## SUPPLIED PASSAGE
- Outfielder
- Born: September 8, 1911 Williamson County, Tennessee, U.S.
- Died: June 28, 1957 (aged 45) Nashville, Tennessee, U.S.
- Batted: LeftThrew: Right

Negro league baseball debut
- 1932, for the Montgomery Grey Sox

Last appearance
- 1945, for the Kansas City Monarchs

Teams
- Montgomery Grey Sox (1932); Birmingham Black Barons (1937); Cleveland Bears (1939–1940); Jacksonville Red Caps (1941–1942); Cincinnati Clowns (1943); Indianapolis Clowns (1944–45); Birmingham Black Barons (1945); Kansas City Monarchs (1945);

= Johnny Ray (outfielder) =

American baseball player

John Ray (September 8, 1911 - June 28, 1957) was an American Negro league outfielder in the 1930s and 1940s.

A native of Williamson County, Tennessee, Ray made his Negro leagues debut in 1932 for the Montgomery Grey Sox. In his final season, 1945, he played for the Kansas City Monarchs alongside Baseball Hall of Famer Jackie Robinson. Ray died in Nashville, Tennessee in 1957 at age 45.

## EXERCISE SET
**a)** Decide whether each statement agrees with the article on Johnny Ray: (i) Ray made his Negro leagues debut in 1932 with the Montgomery Grey Sox; (ii) Ray batted right-handed; (iii) Ray played for the Cleveland Bears in 1941. Answer each with yes or no and quote the deciding words of the article.
**b)** Repeat word for word the part of the article on Johnny Ray that begins at the words "Negro league baseball" and stops after the words "1930s and 1940s.".
The material has no connection to the article on Johnny Ray.

## ENTRIES SUPPLIED
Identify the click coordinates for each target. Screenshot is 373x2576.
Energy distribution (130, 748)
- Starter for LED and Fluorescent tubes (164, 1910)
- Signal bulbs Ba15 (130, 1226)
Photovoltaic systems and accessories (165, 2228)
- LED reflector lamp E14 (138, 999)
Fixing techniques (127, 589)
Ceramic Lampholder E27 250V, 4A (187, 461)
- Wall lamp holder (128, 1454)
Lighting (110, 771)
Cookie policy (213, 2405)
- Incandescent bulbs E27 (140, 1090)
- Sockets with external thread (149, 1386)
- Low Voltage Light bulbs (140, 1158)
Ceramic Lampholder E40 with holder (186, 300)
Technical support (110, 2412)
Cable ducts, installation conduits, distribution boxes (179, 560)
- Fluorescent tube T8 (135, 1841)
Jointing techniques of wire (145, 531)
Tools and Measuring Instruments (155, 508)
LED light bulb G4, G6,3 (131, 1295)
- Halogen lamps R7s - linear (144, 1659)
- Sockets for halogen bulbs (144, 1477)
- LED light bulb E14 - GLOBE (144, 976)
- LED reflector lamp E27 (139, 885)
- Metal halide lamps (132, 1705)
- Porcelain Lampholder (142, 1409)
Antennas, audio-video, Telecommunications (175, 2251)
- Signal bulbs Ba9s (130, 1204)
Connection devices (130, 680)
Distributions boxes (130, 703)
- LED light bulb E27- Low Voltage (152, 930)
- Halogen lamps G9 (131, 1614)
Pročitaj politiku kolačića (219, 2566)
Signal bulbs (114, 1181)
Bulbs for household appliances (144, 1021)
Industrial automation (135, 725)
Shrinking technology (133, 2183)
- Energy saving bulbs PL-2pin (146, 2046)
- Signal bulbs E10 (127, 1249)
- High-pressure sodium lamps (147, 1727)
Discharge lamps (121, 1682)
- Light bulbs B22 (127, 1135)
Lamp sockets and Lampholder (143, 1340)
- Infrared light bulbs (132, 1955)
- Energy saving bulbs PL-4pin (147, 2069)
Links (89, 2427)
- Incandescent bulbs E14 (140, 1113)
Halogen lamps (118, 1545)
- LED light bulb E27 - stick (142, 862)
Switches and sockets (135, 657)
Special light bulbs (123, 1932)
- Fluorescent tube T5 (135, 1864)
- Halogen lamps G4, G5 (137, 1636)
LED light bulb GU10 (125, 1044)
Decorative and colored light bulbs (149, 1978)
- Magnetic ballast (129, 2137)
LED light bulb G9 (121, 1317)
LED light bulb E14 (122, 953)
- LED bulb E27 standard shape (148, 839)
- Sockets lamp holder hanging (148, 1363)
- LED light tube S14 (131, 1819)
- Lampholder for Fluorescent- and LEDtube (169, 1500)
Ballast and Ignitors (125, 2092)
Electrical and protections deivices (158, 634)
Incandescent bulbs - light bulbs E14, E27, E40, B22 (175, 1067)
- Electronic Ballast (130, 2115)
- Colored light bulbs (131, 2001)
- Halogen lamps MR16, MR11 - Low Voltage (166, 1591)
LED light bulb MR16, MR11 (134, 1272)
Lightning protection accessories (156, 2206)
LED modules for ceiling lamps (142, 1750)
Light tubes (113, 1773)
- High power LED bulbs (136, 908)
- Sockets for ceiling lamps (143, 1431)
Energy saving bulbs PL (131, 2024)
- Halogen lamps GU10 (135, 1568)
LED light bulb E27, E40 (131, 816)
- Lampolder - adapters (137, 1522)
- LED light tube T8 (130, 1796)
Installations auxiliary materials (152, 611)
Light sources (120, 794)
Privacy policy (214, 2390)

## SOLVED PROBLEMS
**a)**
(i) Yes: "Ray made his Negro leagues debut in 1932 for the Montgomery Grey Sox"
(ii) No: "Batted: Left"
(iii) No: "Cleveland Bears (1939–1940)"

**b)**
Negro league baseball debut
- 1932, for the Montgomery Grey Sox

Last appearance
- 1945, for the Kansas City Monarchs

Teams
- Montgomery Grey Sox (1932); Birmingham Black Barons (1937); Cleveland Bears (1939–1940); Jacksonville Red Caps (1941–1942); Cincinnati Clowns (1943); Indianapolis Clowns (1944–45); Birmingham Black Barons (1945); Kansas City Monarchs (1945);

= Johnny Ray (outfielder) =

American baseball player

John Ray (September 8, 1911 - June 28, 1957) was an American Negro league outfielder in the 1930s and 1940s.